Records to process:
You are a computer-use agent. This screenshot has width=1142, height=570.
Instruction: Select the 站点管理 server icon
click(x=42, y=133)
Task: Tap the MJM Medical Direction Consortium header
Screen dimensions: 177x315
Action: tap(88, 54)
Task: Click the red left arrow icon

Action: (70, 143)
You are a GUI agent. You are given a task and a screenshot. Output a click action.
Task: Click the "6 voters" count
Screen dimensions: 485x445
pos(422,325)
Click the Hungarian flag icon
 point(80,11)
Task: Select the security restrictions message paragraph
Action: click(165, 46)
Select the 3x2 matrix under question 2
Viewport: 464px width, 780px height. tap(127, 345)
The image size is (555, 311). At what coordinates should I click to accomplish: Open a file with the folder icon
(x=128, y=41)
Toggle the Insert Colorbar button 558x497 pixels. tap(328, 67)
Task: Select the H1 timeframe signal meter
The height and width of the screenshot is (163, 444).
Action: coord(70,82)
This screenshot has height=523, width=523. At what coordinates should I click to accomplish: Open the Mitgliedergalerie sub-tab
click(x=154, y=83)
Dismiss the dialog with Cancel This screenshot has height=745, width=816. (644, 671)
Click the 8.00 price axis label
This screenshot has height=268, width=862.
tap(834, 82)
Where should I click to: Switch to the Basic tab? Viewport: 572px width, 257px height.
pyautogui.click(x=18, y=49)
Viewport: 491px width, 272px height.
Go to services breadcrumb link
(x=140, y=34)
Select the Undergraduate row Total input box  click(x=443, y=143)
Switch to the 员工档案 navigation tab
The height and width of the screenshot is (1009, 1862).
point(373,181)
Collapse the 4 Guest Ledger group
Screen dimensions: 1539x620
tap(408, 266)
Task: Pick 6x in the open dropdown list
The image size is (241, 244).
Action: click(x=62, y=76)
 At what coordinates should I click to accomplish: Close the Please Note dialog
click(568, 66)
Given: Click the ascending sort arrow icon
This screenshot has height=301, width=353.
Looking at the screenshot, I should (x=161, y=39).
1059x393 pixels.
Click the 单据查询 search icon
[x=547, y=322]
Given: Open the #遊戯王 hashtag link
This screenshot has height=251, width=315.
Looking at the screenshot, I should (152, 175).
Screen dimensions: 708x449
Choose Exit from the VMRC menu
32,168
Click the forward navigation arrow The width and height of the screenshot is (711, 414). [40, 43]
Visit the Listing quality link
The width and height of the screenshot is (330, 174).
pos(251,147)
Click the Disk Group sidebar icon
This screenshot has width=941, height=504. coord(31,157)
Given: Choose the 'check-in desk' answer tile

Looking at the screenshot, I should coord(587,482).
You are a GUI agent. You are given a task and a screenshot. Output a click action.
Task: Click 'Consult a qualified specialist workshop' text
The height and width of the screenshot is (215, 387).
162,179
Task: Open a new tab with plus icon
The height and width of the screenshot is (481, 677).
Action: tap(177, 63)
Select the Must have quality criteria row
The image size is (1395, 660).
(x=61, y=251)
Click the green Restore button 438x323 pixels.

Task instructions: Reproduce the material above, every line of it, exactly.

Task answer:
You are a computer-use agent. This screenshot has width=1142, height=570.
Instruction: Select the 站点管理 server icon
click(x=42, y=133)
Task: Tap the MJM Medical Direction Consortium header
Screen dimensions: 177x315
Action: tap(88, 54)
Task: Click the red left arrow icon

Action: (70, 143)
You are a GUI agent. You are given a task and a screenshot. Output a click action.
Task: Click the "6 voters" count
Screen dimensions: 485x445
pos(422,325)
Click the Hungarian flag icon
 point(80,11)
Task: Select the security restrictions message paragraph
Action: click(165, 46)
Select the 3x2 matrix under question 2
Viewport: 464px width, 780px height. tap(127, 345)
The image size is (555, 311). At what coordinates should I click to accomplish: Open a file with the folder icon
(x=128, y=41)
Toggle the Insert Colorbar button 558x497 pixels. tap(328, 67)
Task: Select the H1 timeframe signal meter
The height and width of the screenshot is (163, 444).
Action: coord(70,82)
This screenshot has height=523, width=523. At what coordinates should I click to accomplish: Open the Mitgliedergalerie sub-tab
click(x=154, y=83)
Dismiss the dialog with Cancel This screenshot has height=745, width=816. (644, 671)
Click the 8.00 price axis label
This screenshot has height=268, width=862.
tap(834, 82)
Where should I click to: Switch to the Basic tab? Viewport: 572px width, 257px height.
pyautogui.click(x=18, y=49)
Viewport: 491px width, 272px height.
Go to services breadcrumb link
(x=140, y=34)
Select the Undergraduate row Total input box  click(x=443, y=143)
Switch to the 员工档案 navigation tab
The height and width of the screenshot is (1009, 1862).
point(373,181)
Collapse the 4 Guest Ledger group
Screen dimensions: 1539x620
tap(408, 266)
Task: Pick 6x in the open dropdown list
The image size is (241, 244).
Action: click(x=62, y=76)
 At what coordinates should I click to accomplish: Close the Please Note dialog
click(568, 66)
Given: Click the ascending sort arrow icon
This screenshot has height=301, width=353.
Looking at the screenshot, I should (x=161, y=39).
1059x393 pixels.
Click the 单据查询 search icon
[x=547, y=322]
Given: Open the #遊戯王 hashtag link
This screenshot has height=251, width=315.
Looking at the screenshot, I should (152, 175).
Screen dimensions: 708x449
Choose Exit from the VMRC menu
32,168
Click the forward navigation arrow The width and height of the screenshot is (711, 414). [40, 43]
Visit the Listing quality link
The width and height of the screenshot is (330, 174).
pos(251,147)
Click the Disk Group sidebar icon
This screenshot has width=941, height=504. coord(31,157)
Given: Choose the 'check-in desk' answer tile

Looking at the screenshot, I should coord(587,482).
You are a GUI agent. You are given a task and a screenshot. Output a click action.
Task: Click 'Consult a qualified specialist workshop' text
The height and width of the screenshot is (215, 387).
162,179
Task: Open a new tab with plus icon
The height and width of the screenshot is (481, 677).
Action: tap(177, 63)
Select the Must have quality criteria row
The image size is (1395, 660).
(x=61, y=251)
Click the green Restore button 438x323 pixels.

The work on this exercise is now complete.